Comparison: Druid Operators
Aspect | datainfrahq operator | druid‑io operator |
---|---|---|
Production alignment | Kubernetes‑native Druid patterns, current CRDs | Divergent feature set and cadence |
Namespace | druid-operator-system (in this ref) | varies |
Verification | CRD: druids.druid.apache.org | different CRDs |
Packaging | Works with manifest or Helm; integrates with GitOps | differs |
Helm charts ecosystem | Iunera Helm Charts | — |
Comparison: TLS certificate management approaches
Approach | Pros | Cons | Typical use |
---|---|---|---|
Self‑signed JKS (per‑cluster) | Fast, fully offline, simple tooling | Requires managing truststore; rotation overhead | Internal clusters and POCs that still need TLS |
Corporate CA‑signed (internal PKI) | Enterprise trust, auditable issuance, centralized lifecycle | Requires PKI access, approval workflows | Regulated enterprises, prod |
ACME/Ingress termination | Automated issuance/renewal | Not ideal for pod‑to‑pod encryption; dependency on ingress | Public endpoints; combine with internal JKS for east‑west |
Comparison: Manual vs. automated certificate deployment
Deployment | Pros | Cons | Notes |
---|---|---|---|
Manual secret apply | Simple, no extra tooling | Human error, drift risk | Use only for tests |
GitOps + SOPS | Auditable, consistent, encrypted at rest | Requires GitOps setup | Preferred for prod |
External secret operator | Integrates vault/KMS dynamically | Extra controller to manage | Great for large orgs |
Comparison: Security considerations by method
Area | Manual | GitOps + SOPS | External secret operator |
---|---|---|---|
At‑rest secret encryption | Optional | Strong (SOPS) | Outsourced (vault/KMS) |
RBAC blast radius | Higher | Scoped via kustomizations | Scoped via external policies |
Rotation playbooks | Ad‑hoc | Documented in Git | Centralized with vault policies |
Conclusion
A production‑ready Apache Druid deployment on Kubernetes depends on two foundations: installing the maintained datainfrahq Druid operator and enabling end‑to‑end TLS from day one. With the operator running in druid‑operator‑system and a hardened JKS secret in the druid namespace, you have the prerequisites in place for a secure, enterprise‑grade cluster. In the next part of this series, we use these building blocks to deploy and validate the full cluster.
FAQ
Which Druid operator should I choose for production deployments?
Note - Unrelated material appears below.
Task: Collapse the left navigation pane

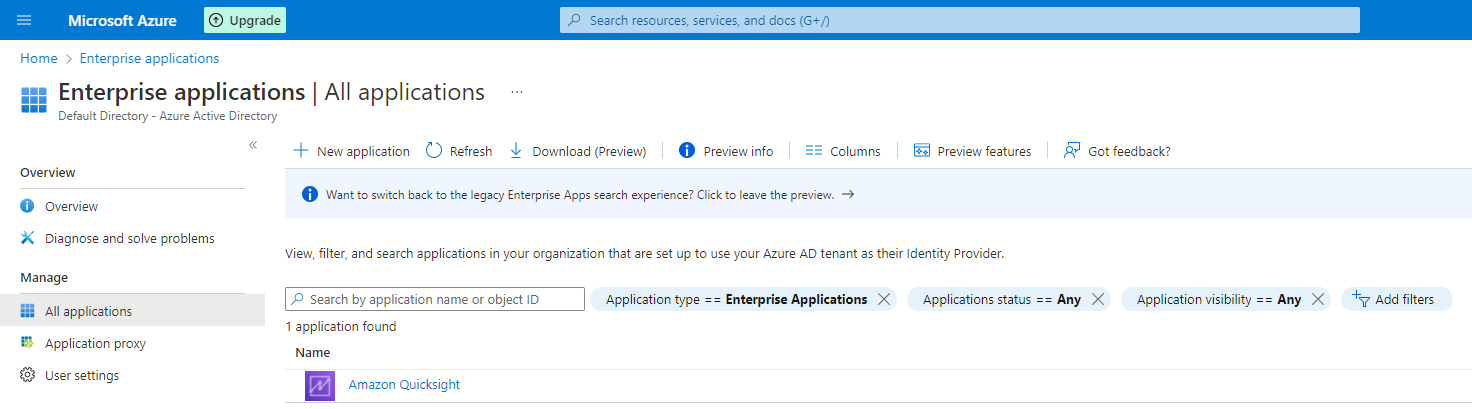Action: click(253, 145)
Use the datainfrahq Druid operator. It aligns with Kubernetes‑native Druid patterns and the CRDs used in this guide.
How do I verify that the operator is working?
Check for the CRD (druids.druid.apache.org
) and a healthy controller pod in druid-operator-system
. Use the kubectl verification commands above.
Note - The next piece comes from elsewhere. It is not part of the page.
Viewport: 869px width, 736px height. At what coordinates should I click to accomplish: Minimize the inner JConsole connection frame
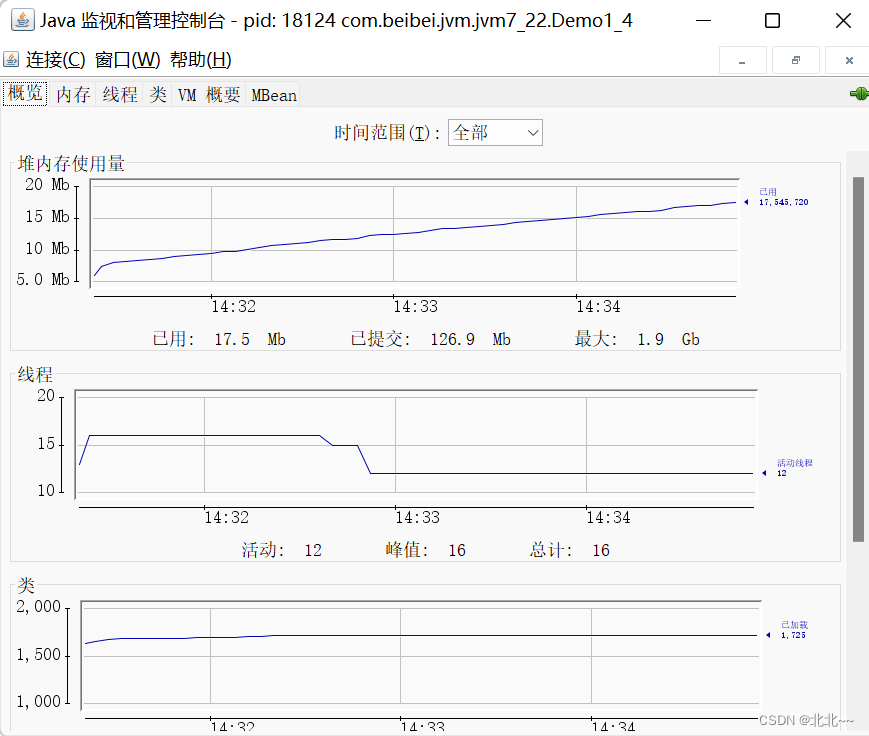(742, 60)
kubectl apply succeeded but I don’t see the CRD—what’s wrong?
Re‑apply, then describe the CRD for errors. Ensure your kube‑RBAC allows the operator to create CRDs and that your kubectl context is correct.
How should I manage TLS certificate rotation?
Automate it. Regenerate keystores on a schedule, push the updated Secret YAML encrypted with SOPS, and roll your Druid pods with zero downtime (staggered restarts).
Can I terminate TLS at the ingress only?
You can, but for enterprise environments you should also encrypt east‑west (pod‑to‑pod) traffic with a keystore/truststore to protect internal data paths.